▶ **Problem requirements**
Start at the line in the entries below that contains "Screen dimensions: 868x488", stop at the line that contains "Click the zoom", and output exactly the lines in that span, both ends included.

(Source data begins)

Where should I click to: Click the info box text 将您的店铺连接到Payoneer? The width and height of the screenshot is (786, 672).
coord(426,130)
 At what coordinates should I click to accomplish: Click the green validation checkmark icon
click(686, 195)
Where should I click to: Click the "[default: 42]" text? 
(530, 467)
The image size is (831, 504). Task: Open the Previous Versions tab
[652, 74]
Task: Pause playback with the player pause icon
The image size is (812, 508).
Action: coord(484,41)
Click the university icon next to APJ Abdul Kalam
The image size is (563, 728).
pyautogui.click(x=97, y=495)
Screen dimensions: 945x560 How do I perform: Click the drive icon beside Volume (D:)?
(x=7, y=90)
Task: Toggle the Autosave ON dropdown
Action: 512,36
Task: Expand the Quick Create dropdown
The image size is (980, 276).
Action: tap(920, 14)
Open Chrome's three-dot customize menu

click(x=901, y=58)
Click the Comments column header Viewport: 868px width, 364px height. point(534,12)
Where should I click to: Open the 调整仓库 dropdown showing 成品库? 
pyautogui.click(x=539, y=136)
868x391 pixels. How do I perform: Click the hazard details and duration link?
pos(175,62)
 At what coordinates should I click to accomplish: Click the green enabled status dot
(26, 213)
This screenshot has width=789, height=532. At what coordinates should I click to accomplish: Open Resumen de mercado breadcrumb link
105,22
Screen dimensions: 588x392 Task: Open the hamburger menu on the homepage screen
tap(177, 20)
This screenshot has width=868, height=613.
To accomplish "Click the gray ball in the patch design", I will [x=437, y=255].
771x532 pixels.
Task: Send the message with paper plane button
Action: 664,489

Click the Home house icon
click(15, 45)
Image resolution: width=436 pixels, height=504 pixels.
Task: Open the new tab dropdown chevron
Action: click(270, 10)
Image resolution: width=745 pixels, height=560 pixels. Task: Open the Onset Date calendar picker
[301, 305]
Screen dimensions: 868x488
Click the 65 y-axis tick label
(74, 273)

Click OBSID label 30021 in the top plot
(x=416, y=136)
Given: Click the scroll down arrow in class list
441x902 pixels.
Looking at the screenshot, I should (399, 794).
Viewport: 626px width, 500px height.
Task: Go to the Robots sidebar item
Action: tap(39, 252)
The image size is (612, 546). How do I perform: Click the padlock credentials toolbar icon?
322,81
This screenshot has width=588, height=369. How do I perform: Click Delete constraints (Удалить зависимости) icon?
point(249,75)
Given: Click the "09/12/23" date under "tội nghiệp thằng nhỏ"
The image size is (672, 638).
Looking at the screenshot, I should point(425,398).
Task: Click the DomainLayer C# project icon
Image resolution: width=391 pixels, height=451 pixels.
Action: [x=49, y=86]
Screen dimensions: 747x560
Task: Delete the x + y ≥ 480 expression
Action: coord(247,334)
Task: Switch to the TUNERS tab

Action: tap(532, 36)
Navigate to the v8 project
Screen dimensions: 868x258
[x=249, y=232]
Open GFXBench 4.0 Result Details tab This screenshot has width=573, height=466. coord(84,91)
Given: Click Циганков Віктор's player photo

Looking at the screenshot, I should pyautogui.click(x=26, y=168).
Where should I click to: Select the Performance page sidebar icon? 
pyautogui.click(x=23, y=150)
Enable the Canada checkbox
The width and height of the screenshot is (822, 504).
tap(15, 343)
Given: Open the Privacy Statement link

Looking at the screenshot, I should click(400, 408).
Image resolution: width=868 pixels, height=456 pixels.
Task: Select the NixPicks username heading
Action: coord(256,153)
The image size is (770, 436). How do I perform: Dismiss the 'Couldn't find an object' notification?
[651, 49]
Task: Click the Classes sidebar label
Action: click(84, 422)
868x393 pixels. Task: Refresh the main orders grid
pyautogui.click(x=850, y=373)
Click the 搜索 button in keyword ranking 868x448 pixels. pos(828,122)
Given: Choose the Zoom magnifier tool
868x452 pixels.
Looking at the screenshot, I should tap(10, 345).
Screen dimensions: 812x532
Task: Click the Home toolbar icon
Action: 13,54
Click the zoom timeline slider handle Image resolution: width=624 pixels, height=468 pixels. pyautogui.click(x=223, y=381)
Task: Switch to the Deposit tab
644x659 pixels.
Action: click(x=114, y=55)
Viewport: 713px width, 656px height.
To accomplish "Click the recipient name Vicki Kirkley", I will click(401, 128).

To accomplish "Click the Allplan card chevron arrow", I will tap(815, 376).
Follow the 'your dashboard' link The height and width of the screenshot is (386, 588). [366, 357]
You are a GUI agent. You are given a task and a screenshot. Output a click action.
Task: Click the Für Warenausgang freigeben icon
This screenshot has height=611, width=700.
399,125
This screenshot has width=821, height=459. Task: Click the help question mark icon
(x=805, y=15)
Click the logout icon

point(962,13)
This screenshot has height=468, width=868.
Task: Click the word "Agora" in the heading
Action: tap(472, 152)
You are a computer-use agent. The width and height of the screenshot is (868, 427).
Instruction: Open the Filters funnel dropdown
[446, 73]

(Source data ends)

▶ **Exercise solution**
Screen dimensions: 868x488
Click the 65 y-axis tick label
(74, 273)

Click OBSID label 30021 in the top plot
(x=416, y=136)
Given: Click the scroll down arrow in class list
441x902 pixels.
Looking at the screenshot, I should (399, 794).
Viewport: 626px width, 500px height.
Task: Go to the Robots sidebar item
Action: tap(39, 252)
The image size is (612, 546). How do I perform: Click the padlock credentials toolbar icon?
322,81
This screenshot has width=588, height=369. How do I perform: Click Delete constraints (Удалить зависимости) icon?
point(249,75)
Given: Click the "09/12/23" date under "tội nghiệp thằng nhỏ"
The image size is (672, 638).
Looking at the screenshot, I should point(425,398).
Task: Click the DomainLayer C# project icon
Image resolution: width=391 pixels, height=451 pixels.
Action: [x=49, y=86]
Screen dimensions: 747x560
Task: Delete the x + y ≥ 480 expression
Action: coord(247,334)
Task: Switch to the TUNERS tab

Action: tap(532, 36)
Navigate to the v8 project
Screen dimensions: 868x258
[x=249, y=232]
Open GFXBench 4.0 Result Details tab This screenshot has width=573, height=466. coord(84,91)
Given: Click Циганков Віктор's player photo

Looking at the screenshot, I should pyautogui.click(x=26, y=168).
Where should I click to: Select the Performance page sidebar icon? 
pyautogui.click(x=23, y=150)
Enable the Canada checkbox
The width and height of the screenshot is (822, 504).
tap(15, 343)
Given: Open the Privacy Statement link

Looking at the screenshot, I should click(400, 408).
Image resolution: width=868 pixels, height=456 pixels.
Task: Select the NixPicks username heading
Action: coord(256,153)
The image size is (770, 436). How do I perform: Dismiss the 'Couldn't find an object' notification?
[651, 49]
Task: Click the Classes sidebar label
Action: click(84, 422)
868x393 pixels. Task: Refresh the main orders grid
pyautogui.click(x=850, y=373)
Click the 搜索 button in keyword ranking 868x448 pixels. pos(828,122)
Given: Choose the Zoom magnifier tool
868x452 pixels.
Looking at the screenshot, I should tap(10, 345).
Screen dimensions: 812x532
Task: Click the Home toolbar icon
Action: 13,54
Click the zoom timeline slider handle Image resolution: width=624 pixels, height=468 pixels. pyautogui.click(x=223, y=381)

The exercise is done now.